Díselo con flores. Díselo a la Virgen de las Penas, digo. Es buena idea que se le haya ocurrido convocar un concurso público para elegir el diseño del manto de las Penas a la popular cofradía del Martes Santo malagueño, la cofradía del Cristo de la Agonía y de la Virgen a la que un año el manto se le quemó y, felizmente, convirtió en tradición diferencial el llevar ya siempre el que en principio iba a ser su manto provisional, el que le confeccionaron con mimo y flores los jardineros municipales. Parece un cuento. Otro más de los que explicar a quienes nos visitan cada primavera, envueltos en sur e incienso bajo el halo de la luna de Parascebe, esa llena luna llena que llena a los cofrades de emoción cofrade; esa luna que iluminó la muerte de Cristo y se repite cada año iluminando la Cuaresma y las miradas.

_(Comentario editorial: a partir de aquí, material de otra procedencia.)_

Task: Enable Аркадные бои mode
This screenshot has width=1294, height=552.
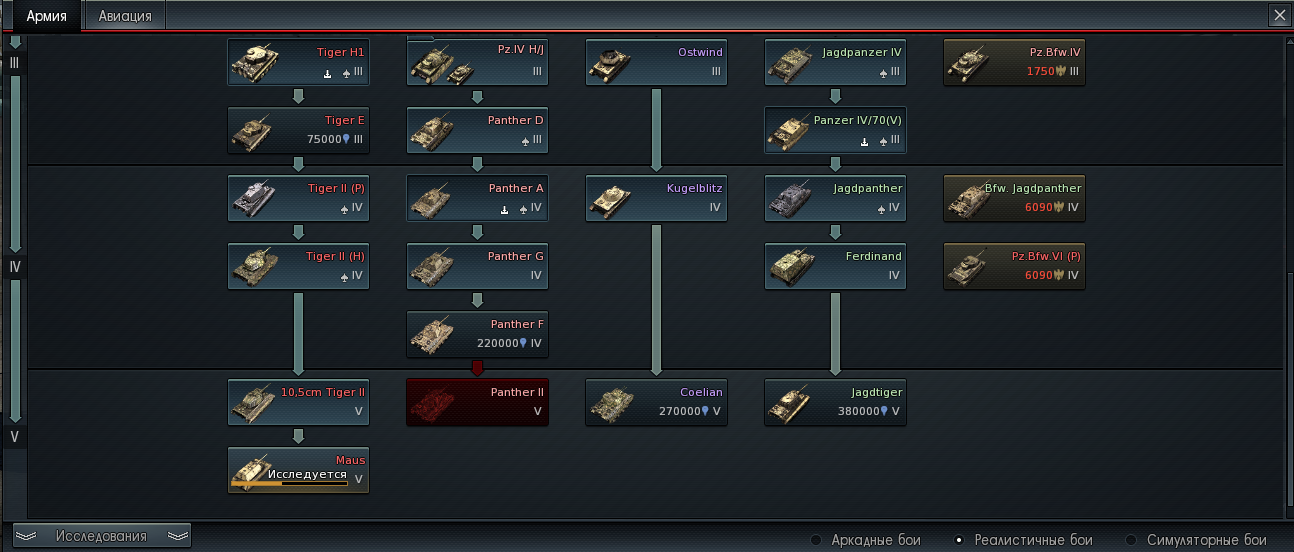Action: point(866,540)
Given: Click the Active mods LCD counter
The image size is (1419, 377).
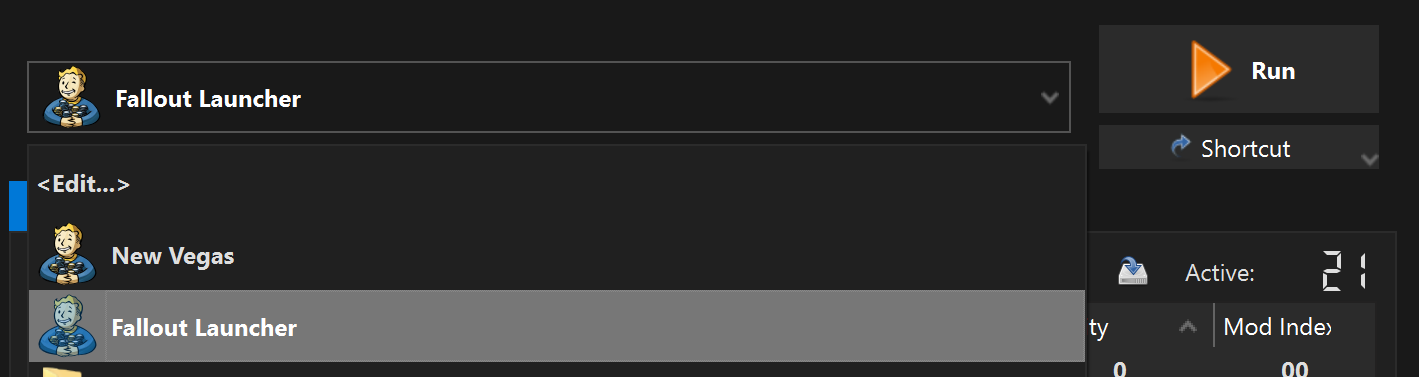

Es una forma de conectar a los ciudadanos con sus tradiciones, si desean sentirse conectados a ellas, sentirse partícipes, actores de las mismas...

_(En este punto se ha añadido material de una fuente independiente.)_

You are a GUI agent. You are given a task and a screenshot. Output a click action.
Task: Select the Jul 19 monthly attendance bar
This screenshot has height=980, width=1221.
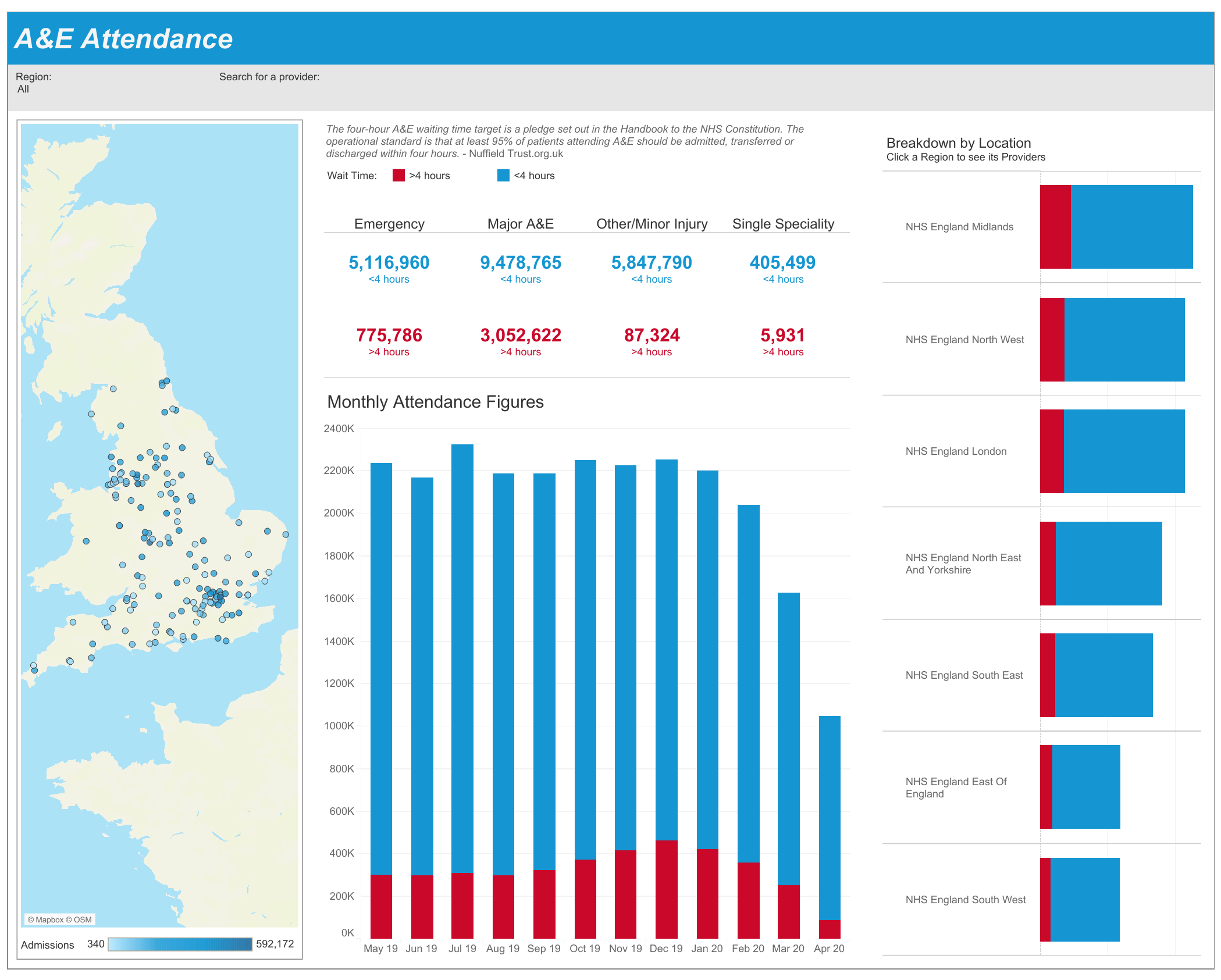462,692
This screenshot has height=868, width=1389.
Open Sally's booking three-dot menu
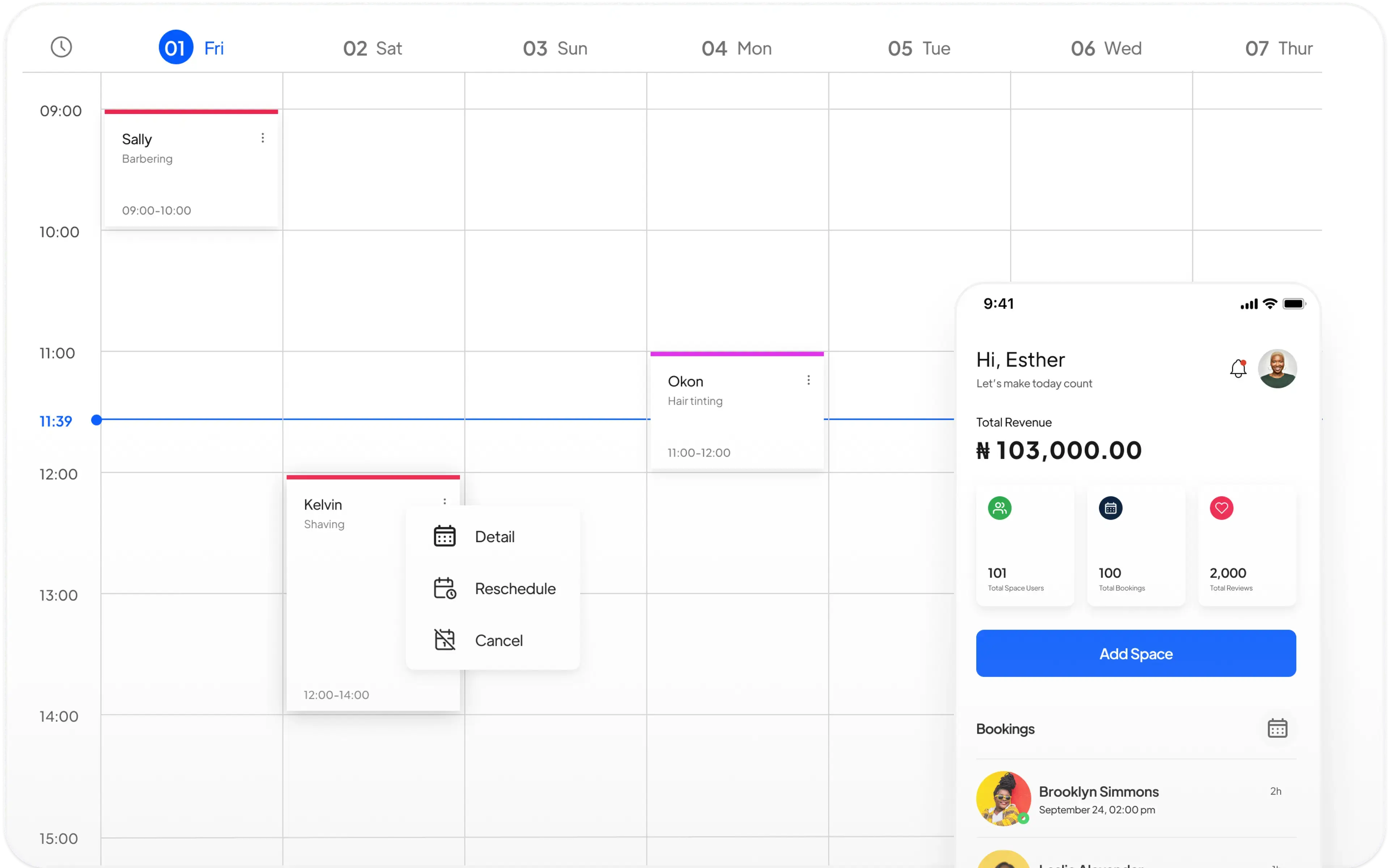click(x=263, y=138)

Pero cómo hacer eso con la política. Cómo hacer que el ciudadano, a más de meter o no su voto en la urna cuando se le convoca, se sienta partícipe y conectado con sus representantes públicos. No será suficiente el perdón que pidió con su gesto digno y necesario ese hombre a una barba pegado, el insigne diputado de mayor edad del Congreso, Agustín Zamarrón, en el pleno de constitución de una XIIIª legislatura que ya veremos lo que da de sí. O de no.

Cómo hacer que no sólo el enfadado de bar, sino que gente implicada, respetable y con criterio, que señores académicos como el duelista con bala Pérez Reverte -demoledor en su último tuit al respecto- u otros que jamás tiran ni de florete, recuperen la confianza en la clase política actual. El CIS lo venía advirtiendo desde 2015, pero en los últimos meses la desafección resulta alarmante. En julio, «los políticos en general, los partidos y la política» representaban ya el segundo problema para el 38,1% de los españoles (una subida de seis puntos respecto al mes anterior), sólo por detrás del paro (61,8%). En el barómetro del CIS de agosto, ya eran -atención- el 45,3% de los encuestados los que situaban a los políticos como uno de los tres principales problemas del país, solo por detrás del paro (60%) y a menos de 15 puntos de distancia. En octubre el indicador negativo volvió a subir.

Aunque siguen sin ser buenos tiempos para la lírica, lo son menos aún para la política. Y eso que España, ni siquiera para la diputada de menor edad que lucía leyendo el reglamento en el atril una elegante camiseta con la palabra independencia entre banderas de Euskadi, Cataluña y Galicia, no es el peor ejemplo de ese peligroso desencanto ciudadano. Radicalismos secesionistas, populistas y ultraderechistas ya no son el síntoma, son las secuelas de una enfermedad que nos puede reventar la democracia. Y son los propios ciudadanos los que, por activa, votando su autodestrucción, o por pasiva, están comprando flores, no para hacerle un manto, para su propio entierro.